“Making Your Case” is an Overhyped Skill

I did some impromptu soul-searching recently when Drew McLellan posted this prompt on social media:

“I got a note…from a 17-year-old entrepreneur from Scotland, asking me what I wish 17-year-old entrepreneur me had known.

“I am certainly going to offer him my advice, but I’d like to share yours as well.

“What would you want a 17-year-old entrepreneur to know that you you wish you’d have know back then?”

This prompt hit me at the right moment and made me reflect on something I was always very good at when I was young: The ability to make my case and win the argument.

So I responded to Drew’s question like this:

“When you have a quick and ready response to every bit of advice and criticism, BEWARE! It doesn’t mean you’re brilliant at business, it means you’re brilliant at arguing your point, and that skill rarely comes in handy, Alan. Um, I mean 17yo entrepreneur.”

This isn’t fun to think about, but when I was younger, I enjoyed winning arguments so much that I spent all my mental energy in the discussion on my tactics. I rarely listened to understand; I listened to learn the tactics of others in the conversation, so I could plan my rebuttal. There’s nothing wrong with getting energized by the debate and exercising my logical thought muscles. But I went too far and didn’t do enough to learn more about others.

Besides the predictable late-night college discussions about the issues of the day, I’d apply my skills to discussions with my roommate, Dave, about how we should rearrange the furniture in our dorm room or what kind of pizza to get. I was smug about my ability to outwit him. One day in a fit of frustration, he shouted, “You’re such a… politician!” and stormed out of the room. I beamed with pride. I’d bested him in the conversation about keeping our beds where they were instead of rearranging.

He moved out of the room.

I won the battle but lost the war, as they say.

In my first couple years of teaching band, I came under some criticism from parents and community members for some mis-steps in the program. I approached the situation head-on. First, I enlisted a teacher from a neighboring school district to serve as an advocate and witness to my teaching style. Then, I prepared a list of all the objections and had a rebuttal and witness for all of them. 

One I remember painfully and clearly:

The band was really behind in the parades. There was often a block between the previous float and our marching band. I acknowledged this as the reality, but then I launchd into an educational session about the standardized step size of 8 steps to every 5 yards. In order to be consistent as an ensemble, we needed to stick to that formula religiously. If others in the parade had more respect, they would also travel at the same pace of 8 steps to 5 yards, assuming the march tempo was 120 beats, or steps, per minute. This means the Girl Scouts and pickup trucks needed to ensure that they, also, were moving at 22.5 inches per beat, or 45 inches per second. Any questions?

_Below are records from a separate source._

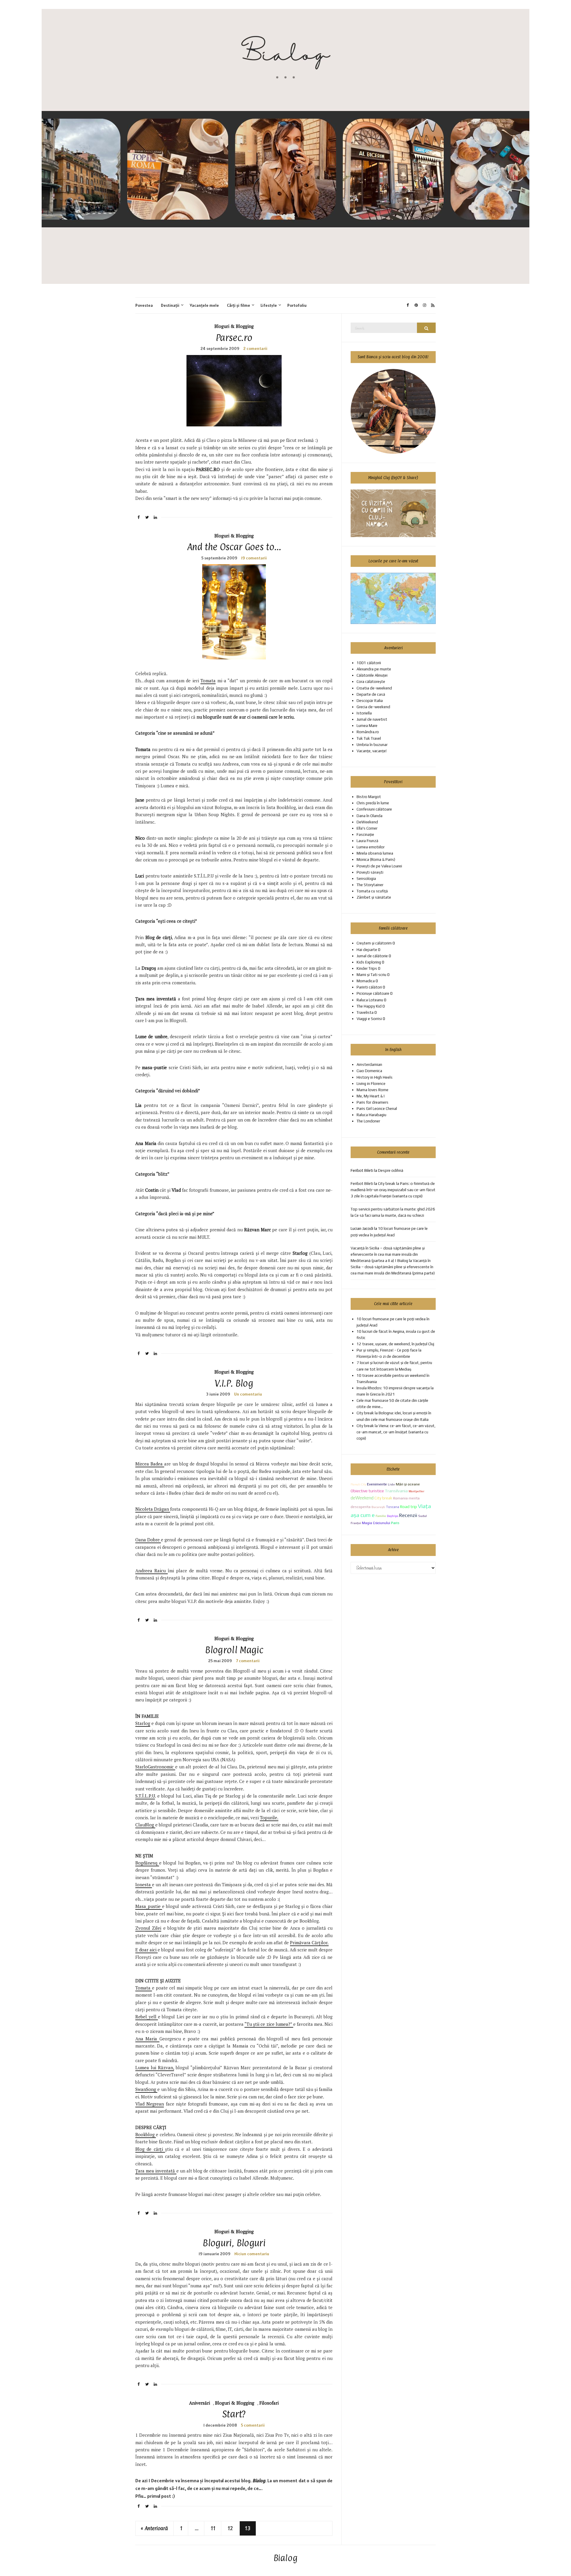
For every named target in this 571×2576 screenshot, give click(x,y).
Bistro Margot (369, 796)
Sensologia (366, 878)
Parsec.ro (234, 337)
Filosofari (269, 2403)
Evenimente (377, 1484)
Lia (138, 1105)
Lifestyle (269, 305)
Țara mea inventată (155, 2171)
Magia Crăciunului (376, 1523)
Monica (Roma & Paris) (376, 859)
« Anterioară (154, 2528)
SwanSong (146, 2089)
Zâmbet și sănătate (374, 897)
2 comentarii (255, 348)
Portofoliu (297, 305)
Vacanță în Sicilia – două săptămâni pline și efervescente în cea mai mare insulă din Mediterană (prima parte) (393, 1266)
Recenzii (408, 1515)
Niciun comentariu (251, 2253)
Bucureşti (378, 1507)
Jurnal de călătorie (372, 956)
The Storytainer (370, 885)
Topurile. (269, 1817)
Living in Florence (371, 1083)
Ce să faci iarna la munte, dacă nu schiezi (389, 1215)
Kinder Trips (367, 968)
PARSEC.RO (208, 469)
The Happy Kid (369, 1006)
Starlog (300, 1253)
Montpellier (416, 1491)
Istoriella (364, 713)
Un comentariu (248, 1394)
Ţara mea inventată (155, 999)
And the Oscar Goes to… (234, 546)
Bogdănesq (147, 1863)
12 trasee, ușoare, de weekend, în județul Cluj (395, 1344)
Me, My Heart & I (371, 1096)
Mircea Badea (149, 1464)
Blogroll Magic (234, 1649)
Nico (140, 838)
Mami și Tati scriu (371, 974)
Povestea (144, 305)
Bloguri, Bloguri (234, 2242)
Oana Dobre (148, 1540)
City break (383, 1498)
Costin (152, 1190)
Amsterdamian (369, 1064)
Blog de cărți (150, 2149)
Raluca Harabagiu (371, 1115)
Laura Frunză (367, 841)
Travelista (365, 1012)
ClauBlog (145, 1825)
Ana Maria (145, 1143)
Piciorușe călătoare (373, 993)
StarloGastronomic (155, 1767)
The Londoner (368, 1121)
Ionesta (143, 1884)
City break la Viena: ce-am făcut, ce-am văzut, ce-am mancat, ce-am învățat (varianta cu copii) (396, 1432)
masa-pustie (154, 1067)
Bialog (286, 2558)
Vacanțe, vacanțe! (372, 751)
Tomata (208, 681)
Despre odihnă (390, 1170)
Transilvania (396, 1490)
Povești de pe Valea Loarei (379, 866)
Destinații (170, 305)
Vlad (176, 1190)
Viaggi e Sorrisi (369, 1018)
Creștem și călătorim (374, 943)
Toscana (392, 1507)
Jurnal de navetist (372, 719)
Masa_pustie (148, 1906)
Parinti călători (369, 987)
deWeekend (362, 1497)
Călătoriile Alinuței (372, 675)
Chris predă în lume (373, 803)
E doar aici (146, 1950)
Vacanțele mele (204, 305)
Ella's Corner (367, 828)
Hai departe (367, 949)
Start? (233, 2413)
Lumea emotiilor (371, 847)
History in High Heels (375, 1077)
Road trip (408, 1506)
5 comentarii (253, 2425)
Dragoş (149, 968)
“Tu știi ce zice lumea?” (268, 2024)
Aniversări (199, 2403)
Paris (395, 1523)
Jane (139, 800)
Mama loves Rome (372, 1090)
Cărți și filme (238, 305)
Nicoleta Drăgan (152, 1509)
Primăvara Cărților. (309, 1942)
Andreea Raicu (151, 1571)
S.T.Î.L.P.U (145, 1796)
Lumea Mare (367, 725)
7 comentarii (248, 1660)
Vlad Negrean (149, 2104)
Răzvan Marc (257, 1230)
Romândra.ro (368, 732)
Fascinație (365, 834)
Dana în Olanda (369, 816)
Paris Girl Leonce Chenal (377, 1108)
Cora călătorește (371, 681)
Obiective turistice (367, 1490)
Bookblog (145, 2134)
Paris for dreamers (372, 1102)
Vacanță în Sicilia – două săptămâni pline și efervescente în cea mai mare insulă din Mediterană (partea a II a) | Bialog (388, 1254)
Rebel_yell (146, 2017)
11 (213, 2528)
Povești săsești (370, 872)
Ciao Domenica (369, 1071)
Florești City (358, 1484)
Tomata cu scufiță (372, 891)
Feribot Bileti (362, 1183)
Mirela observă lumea (375, 853)
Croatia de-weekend (374, 688)
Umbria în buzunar (372, 744)
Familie (381, 1516)
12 (230, 2528)
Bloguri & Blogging (234, 326)
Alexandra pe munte (374, 669)
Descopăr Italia (370, 700)
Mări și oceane (408, 1484)
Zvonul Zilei (148, 1928)
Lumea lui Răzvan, (154, 2067)
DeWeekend (367, 822)
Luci (139, 876)
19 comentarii (254, 558)
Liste (391, 1484)
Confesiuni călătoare (374, 809)
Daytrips (392, 1516)
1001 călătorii (369, 663)
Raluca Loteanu (370, 1000)
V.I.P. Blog (234, 1383)
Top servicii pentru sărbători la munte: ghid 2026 (393, 1209)
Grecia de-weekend (373, 707)
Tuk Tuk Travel (369, 738)
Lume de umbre (151, 1036)
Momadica (366, 981)
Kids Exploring (369, 962)
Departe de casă (371, 694)
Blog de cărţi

On the way out of the public meeting, in which I crushed all opposing views, I asked my colleague Steve what he thought. He gave me a wry smile. “I think you’d be a great politician.”

In my second job, I continued my streak of winning my arguments skillfully.

In fact, I got even better at it. But I met my match in my new boss, Fred, who had known me a while and was a smooth talker himself. He called me in to his office on one occasion after I had defused a parent who was upset about something.

He said, “Alan, you do a great job of talking yourself out of the scrapes you get yourself into.”

“Thank you!” I found that to be a high compliment and totally missed his tone.

“Alan.” Fred got a little frustrated but remained kind. “That’s not a compliment. What you need to do next is to stop getting yourself into trouble.”

More than anyone else to this point, Fred helped me see how much time I wasted by trying to win arguments instead of doing the right thing up front.

I didn’t realize at the time, but Fred did a great job with “relationship power.” He got to know me, saw what I was about, and figured out a way to reach me on my own terms in order to make an impact.

I still fall into the trap of trying to win an argument, but thanks to all those past players in my life, I recognize it now. Usually. Even though these stories all took place in the 1990’s, they have left a mark. I’m thankful we can learn from our failures, and I hope these stories can be helpful to you.

In a disagreement situation, do you make the conflict productive and honor the relationships by working together to find the truth or best solution? Or do you see the tendencies to “win”? Remember to slow down, stay present, listen to understand, and ask questions. We all can grow, but we need each other to be successful.

3 Responses

  1. Sally Wilke
    | Reply

    Another this is your best one ever, Alan. Very thought-provoking. I never was quite as skilled as you are at this, but that doesn’t mean I don’t try. There’s a goal for today I’ll relax and not be right about a darn thing. I know that wasn’t your point but it’s what I learned in addition to your point.

  2. Drew McLellan
    | Reply

    Great insights — thanks for sharing your thoughts!

    • Alan Feirer
      | Reply

      Well, thank YOU for planting the seed, Drew! And you’re welcome.